YAPC 2002, held in St. Louis, Missouri was a wonderful success. This
is a draft of a trip report I'm going to send to my boss.
Highlights
- Perl 6 - as expected there was a lot of talk about
perl6 and parrot. it seems this is going to be the
language/architechture that makes everyone happy. If you don't
like something, change the grammar. That's very cool, but also
potentially very dangerous. But perl can be used for both good
and evil... In general, it seems that perl6 will be both more
readable and less readable than perl5. Things are moving along.
I won't detail them here. I feel somewhat more comfortable with
how things are going, but am still worried about the "make
everyone happy" direction.
- Request Tracker - I sat in on the second half of
Jesse's talk on Request Tracker, an extensible and customizable
ticket tracking system. (Tangentially, it strikes me that Request
Tracker is designed very well. See
The Design of Everyday Things.)
- Open Source Presentation Tools - Adam Turoff's
presentation on Open Source presentation tools put forth AxPoint
(an XML based presentation system that renders to HTML or PDF) as
a superior presentation method. I've been known to use my own
custom->HTML presentation formats, but recently, I've found that
Powerpoint is superior. It's many modes allow simple outline
editing, or highly specific "I want this text here" control.
Sure, the HTML output is atrocious, but the point of slides are to
give the audience something to look at during the presentation.
- Imager - ... is a really cool Image manipulation module
for perl. Easier and more consistent than PerlMagick, more
powerful than GD. Plus, it's under active development.
- Simon's top 10 modules - Simon Cozens shared his
favorite CPAN modules and bundles. (I'd like to include the list
here, but he hasn't posted it yet.) The only module that I didn't
agree with was POE. (Event Driven Perl). It is either not ready
for prime time, or I feel that it is too esoteric for general
purpose programming.
- Mailing List Judo -
Listen here. Enough said.
- Something, Something, Faster - This was my
interpretation of Nat Torkington performing my
Optimize Your Perl Code tutorial, compressed from three hours
to 45 minutes. Feedback shows that both my Nat impression and
tutorial were pretty good. I know that I enjoyed it.
- optimizer.pm - After I performed a quick Simon
impression, we learned about optimizer.pm and optimize.pm. They
use the new pluggable optimizer hooks to allow for lots of cool
opcode level optimiziations. Arthur Bergman has implemented per
variable use integer and a 20% speedup in accessing tied
variables. The next step is some serious code flow analysis, dead
code elimination, and any other optimization you can think of.

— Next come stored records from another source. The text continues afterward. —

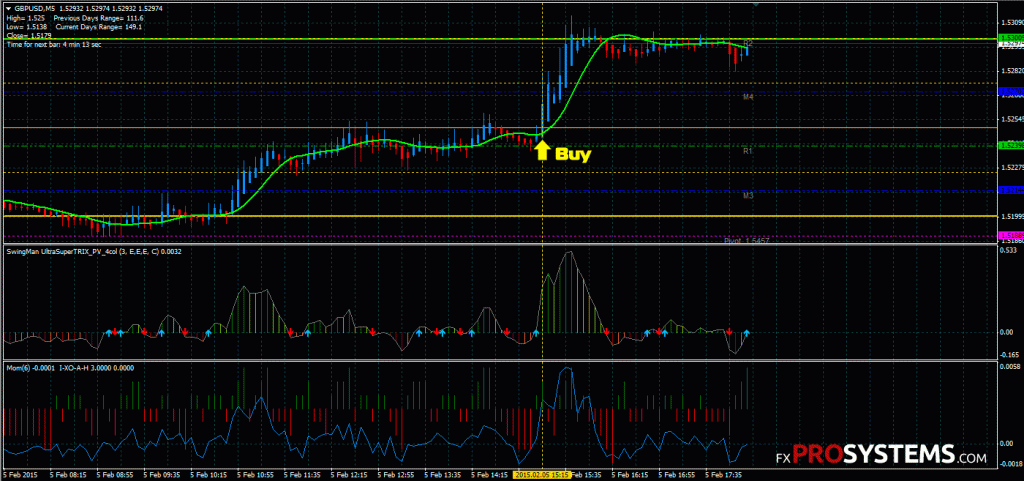Click the yellow Buy arrow on chart
Image resolution: width=1024 pixels, height=481 pixels.
click(x=542, y=151)
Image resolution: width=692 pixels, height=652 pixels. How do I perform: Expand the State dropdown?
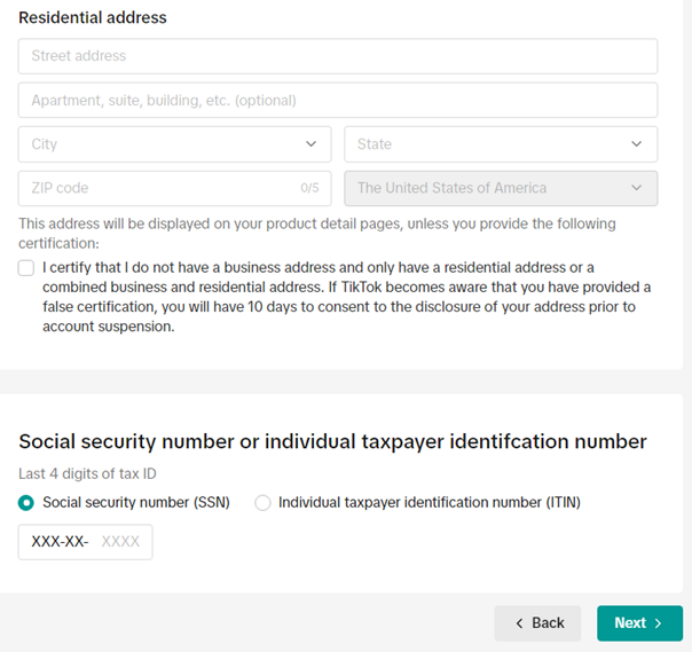pyautogui.click(x=501, y=144)
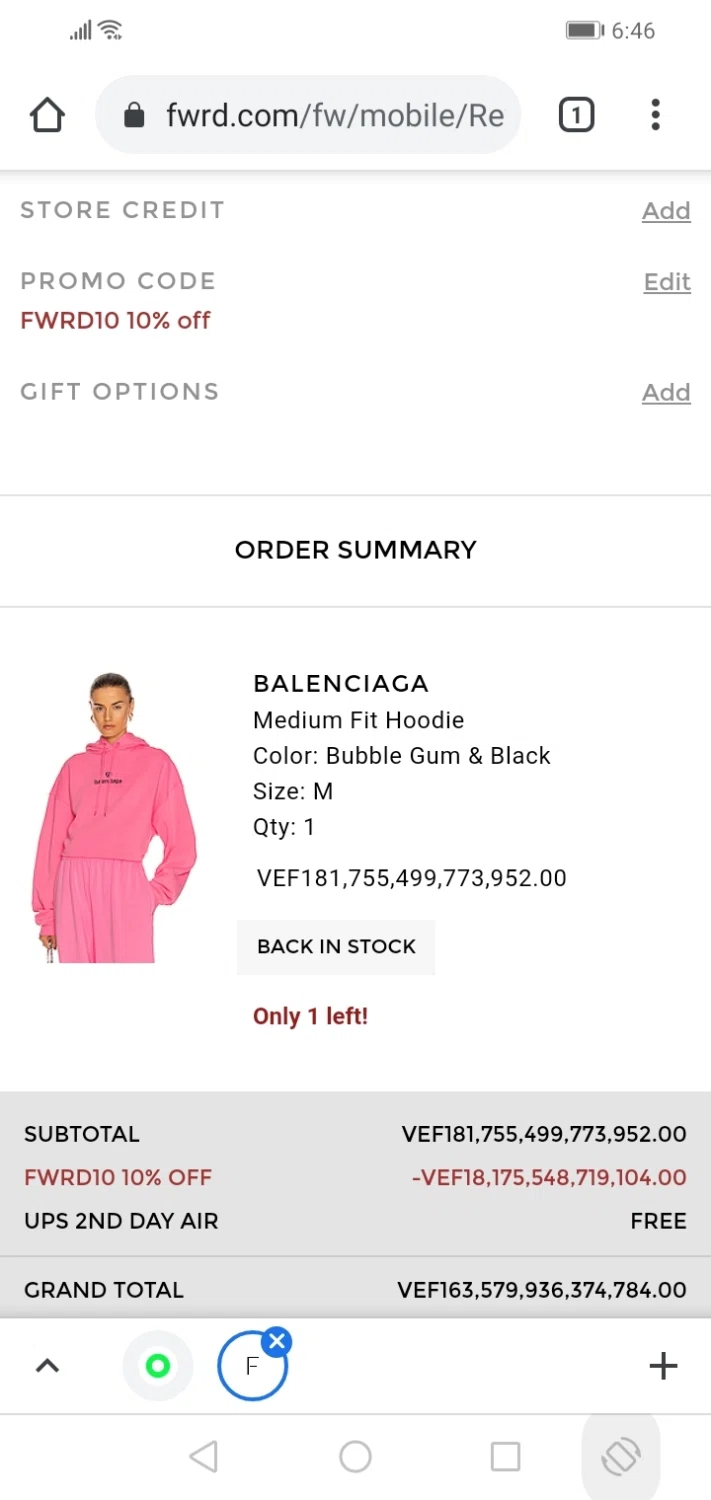
Task: Tap the green circle icon in bottom bar
Action: point(157,1366)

Some will be difficult in perl, but it should provide a way to
obtain some serious code speedups.
- Conference Presentation Judo - This is necessary
training for anyone who ever has to give a presentation. Tips and
tricks from a master of entertaining and educational
presentations. Don't forget the happy baby!
- Kida - a next generation build system - Make, cons,
jam, jakarta and friends are all outdated. I presented the build
system we've been developing at WDFA. The presentation was a
little rushed, because the previous talk ran a few minutes over.
People seemed to enjoy the talk and were interested.
- Lightning Talks - The highlight of these talks was
Nat's rogue video: A Python Programmer
Learns Perl. A close second was the closer, Tim's
Algorithmic Rhyming and 'The Name Game' which had the
entire room singing Bannana Fanna Fo Fanna...
- Test::Tutorial - Michael Schwern's
Test::Tutorial made me rethink some testing methodologies I
had been using. The ideas and tools Michael present are so easy
and make so much sense that there's no excuse not to use them.
- Alternative OO - Abigail's Two Alternative Methods of
OO provided two different methods for performing OO. The first,
using closures to encapsulate state was very interesting, but
seemed a pain to implement. The second, "inside out classes" made
a lot more sense and had a lot of flexibility. All of the
instance data is stored in lexical hashes inside the class
package.
- Time::Space::Continuum - Damian Conway's
Time::Space::Continuum module did the impossible and performed
calculations in zero time. I'm still not quite sure how he did
it, and I doubt it's practical, but it was still very cool. Once
again, you had to be there. (And yes, I did say zero
time.)
Top ten listed
jdavidb on 2002-07-02T13:41:52
Simon's top ten are listed here.
Strangely, I thought Abigail's closure objects made more sense to me than the inside out objects. It probably represents some deep-set genetic propensity or something.